[Work instructions] Among the records below, which lines contain the string "computer"? Report them.
--- Supplied records Enclosed Below ---
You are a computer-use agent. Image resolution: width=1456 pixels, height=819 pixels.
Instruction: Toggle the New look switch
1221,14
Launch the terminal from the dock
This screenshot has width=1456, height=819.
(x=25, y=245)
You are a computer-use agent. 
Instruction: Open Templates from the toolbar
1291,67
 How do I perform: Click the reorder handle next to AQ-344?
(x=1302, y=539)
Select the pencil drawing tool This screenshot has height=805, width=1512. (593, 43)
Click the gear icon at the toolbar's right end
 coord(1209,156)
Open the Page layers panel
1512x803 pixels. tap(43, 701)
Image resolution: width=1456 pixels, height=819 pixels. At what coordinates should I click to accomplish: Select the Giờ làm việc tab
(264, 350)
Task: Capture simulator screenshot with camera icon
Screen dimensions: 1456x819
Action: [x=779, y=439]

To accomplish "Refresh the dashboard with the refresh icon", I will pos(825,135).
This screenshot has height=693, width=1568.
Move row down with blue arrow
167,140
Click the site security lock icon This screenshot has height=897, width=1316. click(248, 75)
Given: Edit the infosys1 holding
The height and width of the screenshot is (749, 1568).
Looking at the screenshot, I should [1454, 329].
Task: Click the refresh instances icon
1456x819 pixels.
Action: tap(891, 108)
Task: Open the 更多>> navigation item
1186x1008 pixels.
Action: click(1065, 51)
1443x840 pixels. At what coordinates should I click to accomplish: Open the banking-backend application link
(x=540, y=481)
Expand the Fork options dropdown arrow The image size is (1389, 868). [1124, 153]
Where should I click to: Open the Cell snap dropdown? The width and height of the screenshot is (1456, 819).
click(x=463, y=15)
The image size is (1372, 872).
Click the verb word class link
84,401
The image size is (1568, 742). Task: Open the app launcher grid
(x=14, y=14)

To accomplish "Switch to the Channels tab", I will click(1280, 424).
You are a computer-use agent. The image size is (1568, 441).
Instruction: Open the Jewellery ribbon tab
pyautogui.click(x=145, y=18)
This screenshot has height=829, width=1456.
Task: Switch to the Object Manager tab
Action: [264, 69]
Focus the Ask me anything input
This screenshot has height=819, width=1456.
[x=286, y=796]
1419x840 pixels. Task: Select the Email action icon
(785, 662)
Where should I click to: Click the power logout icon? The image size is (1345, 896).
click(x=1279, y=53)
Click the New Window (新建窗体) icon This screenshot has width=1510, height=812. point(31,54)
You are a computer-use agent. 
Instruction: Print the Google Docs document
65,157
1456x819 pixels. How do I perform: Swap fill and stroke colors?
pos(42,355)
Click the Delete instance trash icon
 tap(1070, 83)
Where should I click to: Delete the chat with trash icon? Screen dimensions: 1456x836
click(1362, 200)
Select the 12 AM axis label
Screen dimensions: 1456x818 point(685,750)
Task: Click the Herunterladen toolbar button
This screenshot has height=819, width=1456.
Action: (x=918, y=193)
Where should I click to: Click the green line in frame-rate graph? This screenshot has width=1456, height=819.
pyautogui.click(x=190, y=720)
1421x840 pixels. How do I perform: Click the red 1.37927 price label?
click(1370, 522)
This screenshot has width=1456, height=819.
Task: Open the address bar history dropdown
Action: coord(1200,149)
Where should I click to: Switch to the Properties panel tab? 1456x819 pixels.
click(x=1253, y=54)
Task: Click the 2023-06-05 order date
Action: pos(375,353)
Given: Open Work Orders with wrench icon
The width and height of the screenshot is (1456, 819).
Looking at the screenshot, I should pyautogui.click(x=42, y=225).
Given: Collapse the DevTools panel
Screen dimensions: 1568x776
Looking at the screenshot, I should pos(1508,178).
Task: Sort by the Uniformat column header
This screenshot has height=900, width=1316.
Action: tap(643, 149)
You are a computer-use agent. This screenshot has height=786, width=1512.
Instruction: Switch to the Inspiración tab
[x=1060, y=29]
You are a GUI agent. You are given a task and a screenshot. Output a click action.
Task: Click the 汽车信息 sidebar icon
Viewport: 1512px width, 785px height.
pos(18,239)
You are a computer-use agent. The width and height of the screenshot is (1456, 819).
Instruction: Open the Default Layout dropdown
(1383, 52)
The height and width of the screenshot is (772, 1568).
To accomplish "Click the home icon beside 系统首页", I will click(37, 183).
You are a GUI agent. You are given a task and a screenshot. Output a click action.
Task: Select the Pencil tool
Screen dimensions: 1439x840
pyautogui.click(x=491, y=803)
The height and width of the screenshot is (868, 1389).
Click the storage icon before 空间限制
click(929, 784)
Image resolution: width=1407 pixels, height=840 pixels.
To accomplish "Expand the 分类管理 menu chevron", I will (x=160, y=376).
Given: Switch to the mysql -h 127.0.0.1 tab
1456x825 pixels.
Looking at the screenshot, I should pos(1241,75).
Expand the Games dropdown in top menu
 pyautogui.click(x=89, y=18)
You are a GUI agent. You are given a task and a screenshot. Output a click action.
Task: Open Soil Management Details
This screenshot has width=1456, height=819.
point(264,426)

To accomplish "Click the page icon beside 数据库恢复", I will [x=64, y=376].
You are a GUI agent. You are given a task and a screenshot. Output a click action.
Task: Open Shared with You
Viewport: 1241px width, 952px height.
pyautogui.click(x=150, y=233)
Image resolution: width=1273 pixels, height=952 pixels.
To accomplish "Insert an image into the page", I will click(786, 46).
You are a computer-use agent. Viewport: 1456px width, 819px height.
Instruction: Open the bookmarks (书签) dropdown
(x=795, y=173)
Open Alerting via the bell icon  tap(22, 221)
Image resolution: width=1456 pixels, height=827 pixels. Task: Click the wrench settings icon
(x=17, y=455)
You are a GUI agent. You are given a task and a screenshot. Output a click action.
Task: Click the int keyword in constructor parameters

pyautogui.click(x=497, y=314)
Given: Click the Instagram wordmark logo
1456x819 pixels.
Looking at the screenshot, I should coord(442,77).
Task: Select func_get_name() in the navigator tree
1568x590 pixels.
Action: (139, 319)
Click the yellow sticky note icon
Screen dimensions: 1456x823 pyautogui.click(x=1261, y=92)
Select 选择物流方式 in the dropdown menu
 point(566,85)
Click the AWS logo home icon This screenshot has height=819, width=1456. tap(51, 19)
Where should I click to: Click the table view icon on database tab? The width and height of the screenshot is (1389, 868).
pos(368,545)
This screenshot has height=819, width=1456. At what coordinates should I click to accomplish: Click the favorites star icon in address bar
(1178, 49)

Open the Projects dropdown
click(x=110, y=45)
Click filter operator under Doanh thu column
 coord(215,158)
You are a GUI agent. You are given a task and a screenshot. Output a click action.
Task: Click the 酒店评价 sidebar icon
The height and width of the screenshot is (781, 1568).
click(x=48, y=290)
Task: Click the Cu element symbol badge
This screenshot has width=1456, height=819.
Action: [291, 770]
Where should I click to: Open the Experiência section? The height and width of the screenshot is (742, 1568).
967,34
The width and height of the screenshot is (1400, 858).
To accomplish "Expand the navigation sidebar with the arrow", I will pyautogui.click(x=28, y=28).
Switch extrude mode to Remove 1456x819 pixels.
--- End of Enclosed Supplied records ---
[Exercise response]
You are a computer-use agent. Image resolution: width=1456 pixels, height=819 pixels.
You are a computer-use agent. 
You are a computer-use agent. The image size is (1568, 441).
You are a computer-use agent. 
You are a computer-use agent. This screenshot has height=786, width=1512.
You are a computer-use agent. The width and height of the screenshot is (1456, 819).
You are a computer-use agent. Viewport: 1456px width, 819px height.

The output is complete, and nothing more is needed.